霊界発「ゴーストフィット」アプリ旋風 幽霊パーソナルが家まで来る時代へ

夕暮れの日本のリビングで、半透明の幽霊たちがスマートミラーや端末を使ってフィットネスを行っている写真風の一場面。 バーチャルフィットネス
ゴーストフィットのバーチャルレッスンを自宅で受ける幽霊利用者たち。

冥界フロアの片隅でも、今や自宅ジムで汗を流したいという声が急増している。そんなトレンドを牽引しているのが、幽霊インストラクターたちによるオンラインバーチャルフィットネスアプリ「ゴーストフィット」だ。現世とあの世の隔たりを超え、幽霊・妖怪・精霊たち全員が、自宅の居間で心身を磨ける時代が到来しつつある。
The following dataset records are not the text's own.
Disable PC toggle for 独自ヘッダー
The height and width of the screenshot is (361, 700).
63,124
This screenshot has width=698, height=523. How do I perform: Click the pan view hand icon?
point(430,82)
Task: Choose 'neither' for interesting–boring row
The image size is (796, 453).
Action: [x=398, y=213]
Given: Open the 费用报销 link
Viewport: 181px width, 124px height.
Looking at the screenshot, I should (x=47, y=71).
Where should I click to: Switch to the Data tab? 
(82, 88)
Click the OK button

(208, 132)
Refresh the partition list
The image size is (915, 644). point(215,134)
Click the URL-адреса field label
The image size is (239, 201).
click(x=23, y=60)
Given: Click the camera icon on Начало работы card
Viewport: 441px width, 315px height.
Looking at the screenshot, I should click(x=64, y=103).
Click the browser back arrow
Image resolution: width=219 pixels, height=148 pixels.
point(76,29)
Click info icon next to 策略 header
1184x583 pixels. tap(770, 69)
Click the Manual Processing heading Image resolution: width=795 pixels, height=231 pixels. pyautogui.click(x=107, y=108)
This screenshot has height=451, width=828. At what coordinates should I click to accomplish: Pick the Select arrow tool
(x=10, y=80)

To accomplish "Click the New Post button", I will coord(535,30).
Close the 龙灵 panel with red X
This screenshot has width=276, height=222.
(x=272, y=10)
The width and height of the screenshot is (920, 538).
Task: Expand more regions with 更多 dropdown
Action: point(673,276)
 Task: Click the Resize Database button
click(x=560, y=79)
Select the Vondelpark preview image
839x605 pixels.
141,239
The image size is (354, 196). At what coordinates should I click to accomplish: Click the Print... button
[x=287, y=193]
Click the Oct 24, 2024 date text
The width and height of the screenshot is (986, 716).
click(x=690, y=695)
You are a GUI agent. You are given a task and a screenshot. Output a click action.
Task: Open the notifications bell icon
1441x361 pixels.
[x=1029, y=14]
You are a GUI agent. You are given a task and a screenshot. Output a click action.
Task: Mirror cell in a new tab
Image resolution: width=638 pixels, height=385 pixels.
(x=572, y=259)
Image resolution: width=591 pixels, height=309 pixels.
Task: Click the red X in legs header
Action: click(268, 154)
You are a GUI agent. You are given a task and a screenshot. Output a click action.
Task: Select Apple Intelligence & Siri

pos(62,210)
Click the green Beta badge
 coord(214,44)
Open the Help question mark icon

この新たなフィットネストレンドの顔となったのは、インストラクター歴150年の幽霊、篠尾幽司(しのお・ゆうじ)。従来は墓地公園や古城スポーツセンターでグループ指導をしていたが、非物質的な体でも自宅トレを楽しみたいという参加者の声を受け、オンラインスペースでのレッスンを開発。独自の魂波VR技術を用いた「ゴーストフィット」は、あの世のどこにいてもインストラクターの分身像(エクトプラズマアバター)が利用者宅に現れ、体の透明度や浮遊力に応じたメニューを個別提案してくれる点が好評だ。

本アプリが注目される理由のひとつが、その高度なヘルスケアデータ分析機能である。幽霊専用のバイタル採取機『ソウルリーダー2.0』との連動により、利用者の霊圧、冷気度、半透明指数など独自パラメータをスマートミラーやアプリ画面に投影。記録されたデータは“魂コンディション・チャート”として可視化され、同じ墓域の友人たちとシェアすることも可能となっている。これにより「最近の私はすっかり霊力が鈍っていた」と悩む自営業幽霊(53)や、「浮遊距離が10メートル伸びた」と喜ぶ妖怪主婦(207)など、異界中から成果報告が寄せられる事態となっている。

サービスは個人宅だけにとどまらない。死後自治体による市民サービスとしても導入が進み、メタバース型ジム『サイレント・ボディ・パレス』では、巨大な魂スクリーンでの合同セッションが毎晩開催。都市伝説生放送局による実況配信も加わり、“あの世フィットネス甲子園”の様相を呈してきた。最年長参加者、百道傘婆(382)は「前世を含めても、こんな爽快なスピン運動は初めて」と絶賛しているという。

一方、SNS上では「逆に生前より疲労感が残る」といった声も聞かれるほか、「家族に見つかると驚かれるので、深夜帯のリモート指導を増やしてほしい」といった要望も。ヘルスケア専門家で死者健康協会の荒野恒美(こうや・つねみ)会長は「死後も健康長寿社会をめざすなら、個々の霊性や物質離脱症状に配慮した安全設計が急務」と話しており、今後のアップデートが注目される。幽世の住人たちが本気で体力を競い合う日も、もう遠くないかもしれない。

コメント

  1. ゴーストフィット、噂には聞いてたけど本当にエクトプラズマアバターが居間に来てくれるなんて驚き!人間だった頃は運動苦手だったけど、死後の今こそ挑戦してみようかな…。

  2. あの世もどんどんデジタル化してるなあ。魂コンディション・チャートなんて、成仏の進捗確認以来ぶりに数値化された気がする。浮遊力、ちょっと鍛えなおそうかな。

  3. 幽世フィットネス甲子園の配信、家族みんなで大笑いしながら見てます。百道傘婆さんのスピン、転生前のバレリーナ魂が乗り移ったみたいにキレッキレですね!ああいう年代の方が楽しんでる姿、勇気づけられます。

  4. 幽霊なのに生前より疲れるってコメントはちょっと共感…。物質離脱症状って地味につらいですよね。深夜帯のリモート指導、私も賛成。家族に『また忍び足トレしてるの?』って顔されます。

  5. 魂スクリーンでの合同セッション、ちょっと壮大で幻想的でした!現世と幽界の間もだんだんその気になれば超えられるんだなあと時代の流れを感じます。幽司さんのインストラクション、次元を超えて伝わってくるからすごい。